◆ **TASK DIRECTIONS**: Restate word for word the entries below, starting at the line with "The width and" and ending at the line with "Browse files for Brand Images". Keep both end lines and omit the pictures.
BEGIN RECORDS FOR THIS TASK
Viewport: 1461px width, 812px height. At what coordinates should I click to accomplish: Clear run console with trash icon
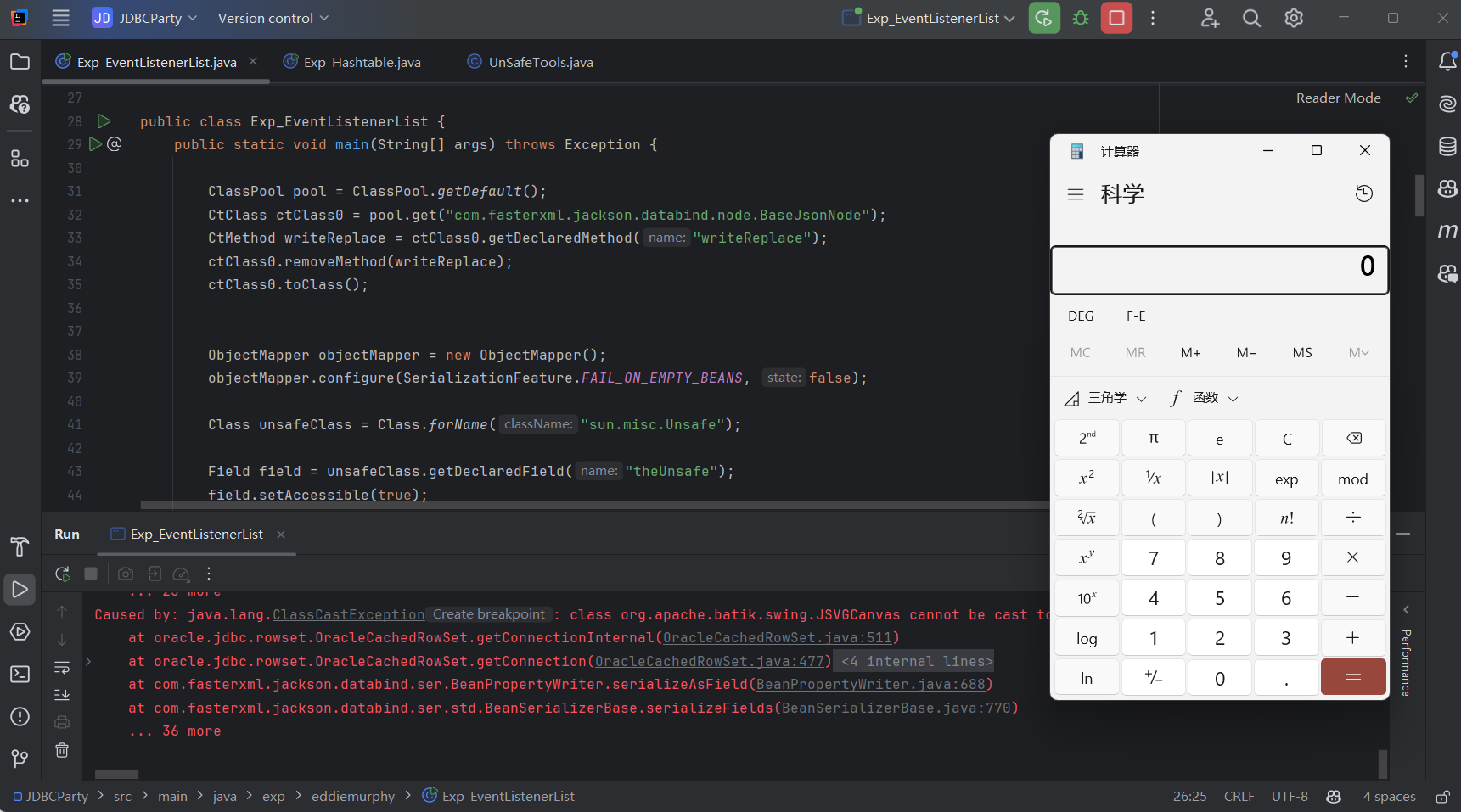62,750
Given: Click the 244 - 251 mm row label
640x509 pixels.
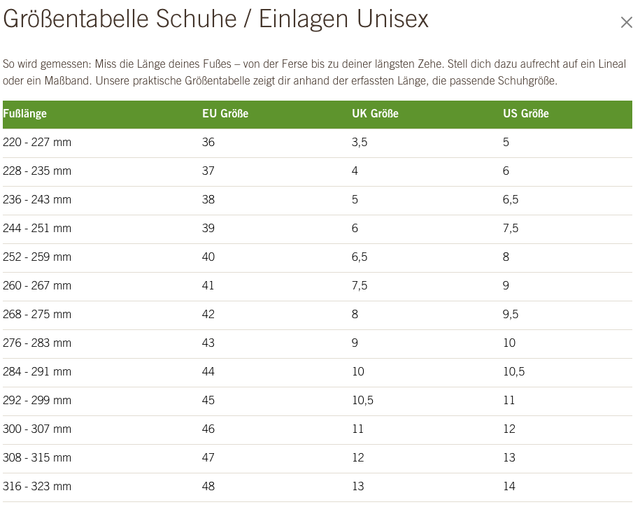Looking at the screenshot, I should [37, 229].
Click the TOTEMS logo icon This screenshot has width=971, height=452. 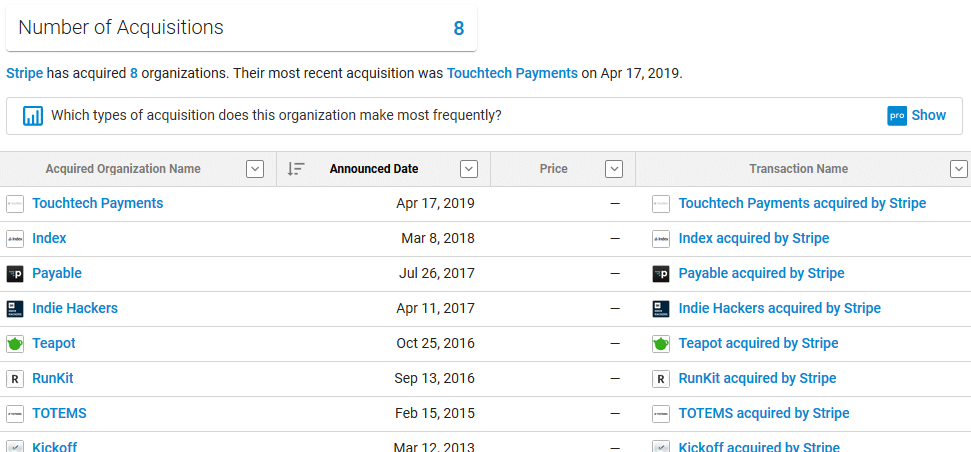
END RECORDS FOR THIS TASK
BEGIN RECORDS FOR THIS TASK
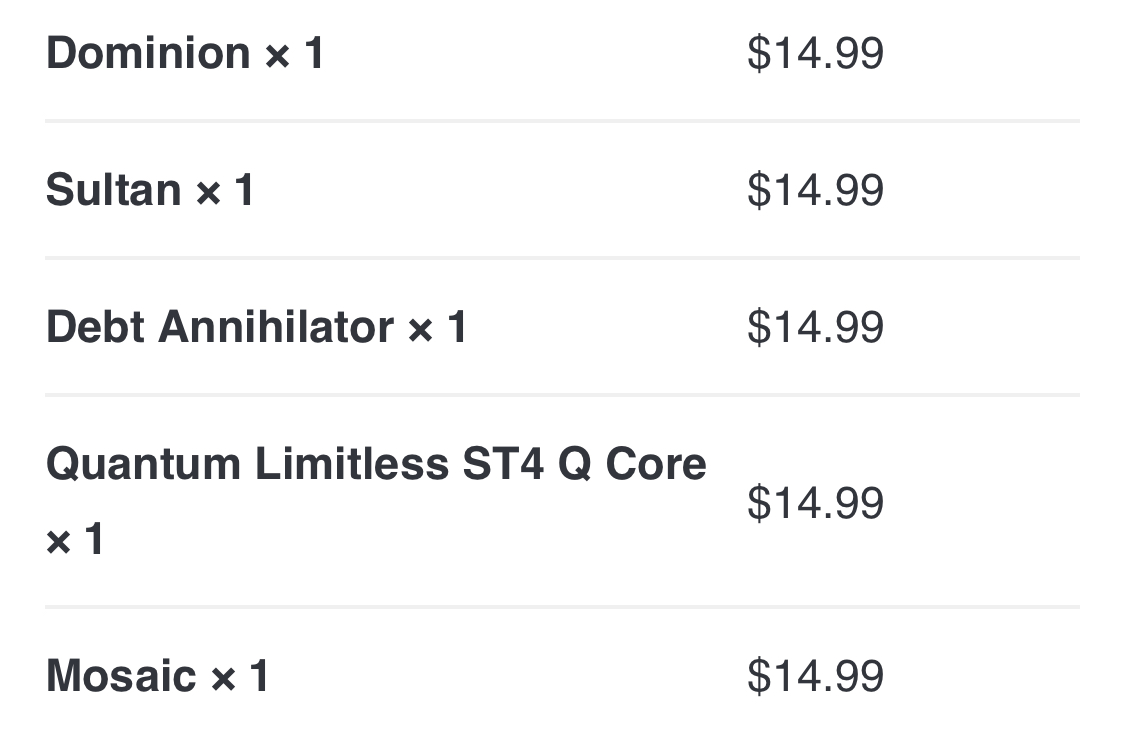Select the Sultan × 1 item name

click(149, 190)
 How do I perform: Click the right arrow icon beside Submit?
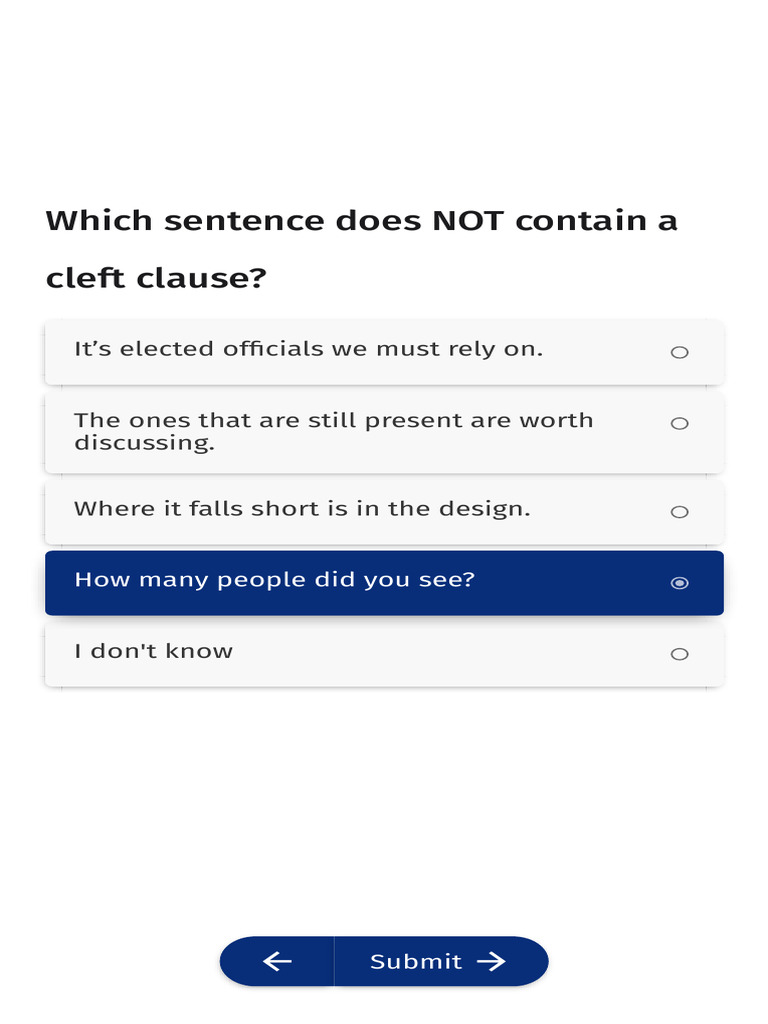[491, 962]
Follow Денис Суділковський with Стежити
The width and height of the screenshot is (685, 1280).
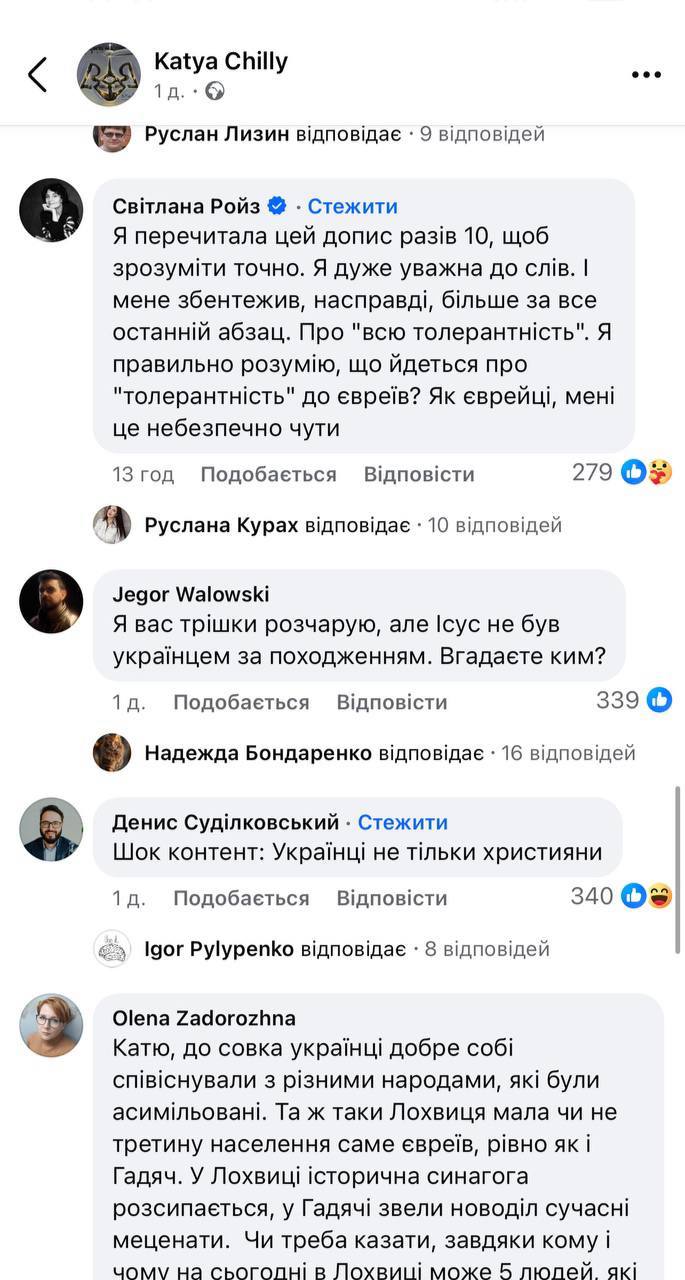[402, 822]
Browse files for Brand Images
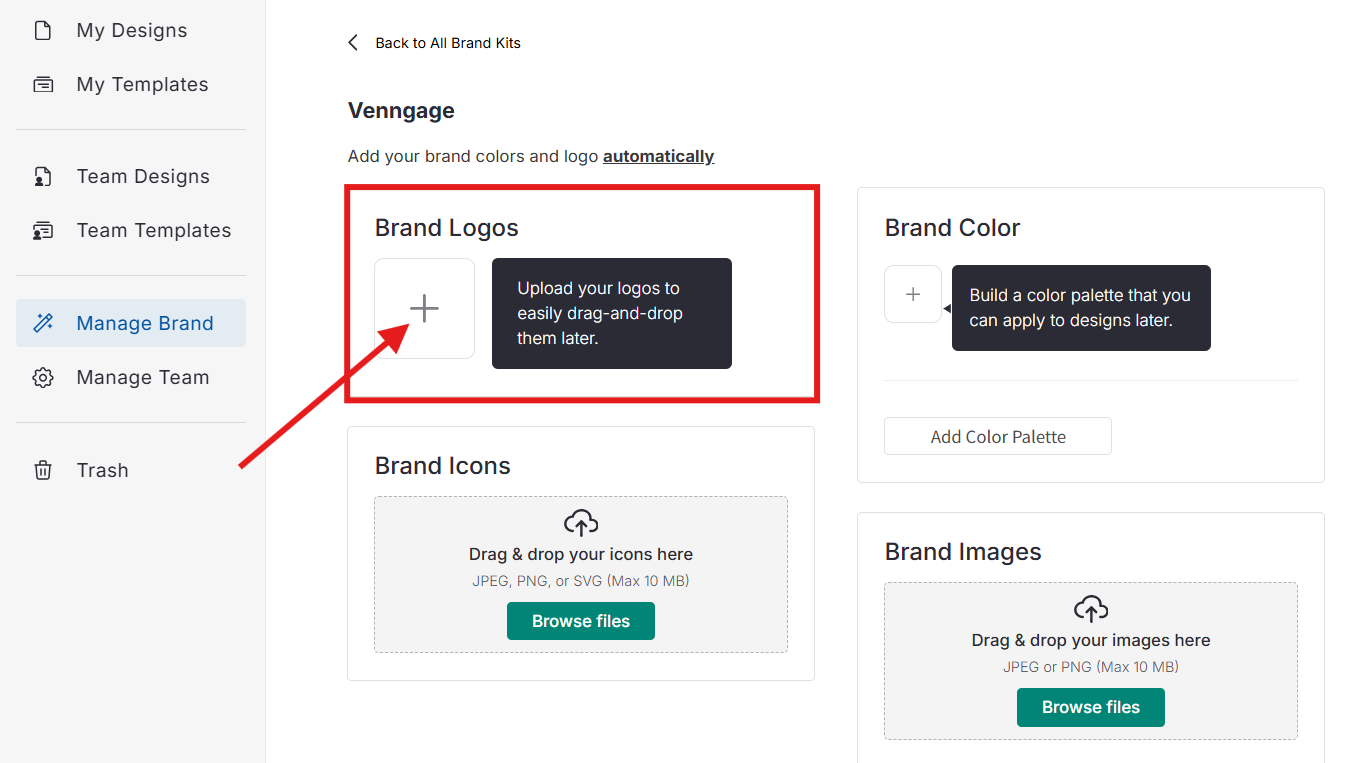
END RECORDS FOR THIS TASK
◆ **ANSWER BELOW**:
The width and height of the screenshot is (685, 1280).
[402, 822]
Browse files for Brand Images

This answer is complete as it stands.